Fear of Failure, Self-Efficacy, and Emotional Dysregulation in Adolescents
DOI:
https://doi.org/10.47205/jdss.2026(7-III)23Keywords:
Fear of Failure, Self-Efficacy, Emotional Dysregulation, Pakistani Adolescents, Cross-Sectional Mediation, Secondary EducationAbstract
Pakistani adolescents face high-stakes examination culture, collectivist family expectations, and limited psychological support, increasing susceptibility to fear of failure. This cross-sectional study examined statistical associations among fear of failure, self-efficacy, and emotional dysregulation in Pakistani adolescents and tested self-efficacy as an indirect pathway. A convenience sample of N = 300 adolescents (150 males, 150 females; aged 13–19 years) was recruited from secondary and higher secondary institutions in Faisalabad, Pakistan.
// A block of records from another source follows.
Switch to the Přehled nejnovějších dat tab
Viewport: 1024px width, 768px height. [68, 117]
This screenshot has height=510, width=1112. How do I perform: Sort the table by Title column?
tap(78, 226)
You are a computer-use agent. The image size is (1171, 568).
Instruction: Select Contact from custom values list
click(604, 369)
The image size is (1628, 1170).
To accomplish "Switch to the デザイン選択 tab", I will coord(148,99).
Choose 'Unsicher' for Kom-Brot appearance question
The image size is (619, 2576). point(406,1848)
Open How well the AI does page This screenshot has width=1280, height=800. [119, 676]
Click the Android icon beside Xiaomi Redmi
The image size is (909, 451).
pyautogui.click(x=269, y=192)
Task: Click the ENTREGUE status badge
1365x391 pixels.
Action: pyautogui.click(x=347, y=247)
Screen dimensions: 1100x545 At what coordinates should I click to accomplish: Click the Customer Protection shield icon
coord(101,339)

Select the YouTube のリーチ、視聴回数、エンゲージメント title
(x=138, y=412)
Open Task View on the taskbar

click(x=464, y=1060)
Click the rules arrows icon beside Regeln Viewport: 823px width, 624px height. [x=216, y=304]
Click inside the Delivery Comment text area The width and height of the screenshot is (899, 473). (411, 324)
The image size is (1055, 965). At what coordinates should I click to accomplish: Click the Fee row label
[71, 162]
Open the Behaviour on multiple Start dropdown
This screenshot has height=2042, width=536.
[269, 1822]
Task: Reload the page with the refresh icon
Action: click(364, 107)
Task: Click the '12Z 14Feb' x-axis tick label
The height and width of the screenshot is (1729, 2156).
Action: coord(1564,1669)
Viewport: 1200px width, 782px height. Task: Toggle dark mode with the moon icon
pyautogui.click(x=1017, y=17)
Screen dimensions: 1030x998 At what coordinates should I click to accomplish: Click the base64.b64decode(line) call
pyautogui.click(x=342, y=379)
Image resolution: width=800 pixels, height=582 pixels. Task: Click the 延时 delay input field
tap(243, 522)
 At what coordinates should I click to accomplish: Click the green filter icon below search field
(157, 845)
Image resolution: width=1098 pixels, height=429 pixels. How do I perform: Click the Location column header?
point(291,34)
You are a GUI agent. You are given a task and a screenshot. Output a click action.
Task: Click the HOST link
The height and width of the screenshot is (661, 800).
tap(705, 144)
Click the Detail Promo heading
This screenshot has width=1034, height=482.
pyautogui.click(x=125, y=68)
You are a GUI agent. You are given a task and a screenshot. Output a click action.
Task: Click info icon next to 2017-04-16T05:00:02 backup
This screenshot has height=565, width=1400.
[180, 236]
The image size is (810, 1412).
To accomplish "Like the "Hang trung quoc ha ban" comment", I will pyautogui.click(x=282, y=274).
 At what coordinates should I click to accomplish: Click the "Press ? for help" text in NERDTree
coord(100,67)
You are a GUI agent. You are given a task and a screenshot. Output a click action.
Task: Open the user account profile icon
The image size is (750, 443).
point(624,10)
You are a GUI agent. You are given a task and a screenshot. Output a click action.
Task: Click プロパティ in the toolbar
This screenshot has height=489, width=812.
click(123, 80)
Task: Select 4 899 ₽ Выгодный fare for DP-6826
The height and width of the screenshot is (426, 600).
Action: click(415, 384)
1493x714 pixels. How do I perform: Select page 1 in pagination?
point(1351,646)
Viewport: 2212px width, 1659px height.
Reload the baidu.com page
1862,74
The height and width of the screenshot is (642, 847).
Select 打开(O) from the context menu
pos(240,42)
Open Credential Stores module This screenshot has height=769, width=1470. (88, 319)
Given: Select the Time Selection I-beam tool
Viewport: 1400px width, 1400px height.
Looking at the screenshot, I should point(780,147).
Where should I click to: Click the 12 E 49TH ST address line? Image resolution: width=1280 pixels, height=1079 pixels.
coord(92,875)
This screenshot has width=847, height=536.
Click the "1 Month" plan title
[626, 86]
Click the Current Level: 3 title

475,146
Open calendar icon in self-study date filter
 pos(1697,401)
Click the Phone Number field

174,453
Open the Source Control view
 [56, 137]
Fear of failure (PFAI), self-efficacy (GSES), and emotional dysregulation (DERS) were measured using validated instruments showing acceptable to excellent reliability. Fear of failure correlated significantly positively with emotional dysregulation and negatively with self-efficacy; self-efficacy correlated negatively with emotional dysregulation. Simple regression showed fear of failure predicted 19.7% of variance in emotional dysregulation. Bootstrapped mediation (PROCESS Model 4) indicated a significant indirect association via self-efficacy, accounting for approximately 22% of the total effect (partial mediation). Males reported higher self-efficacy; females and rural adolescents reported higher emotional dysregulation. Findings underscore self-efficacy as a key intervention target.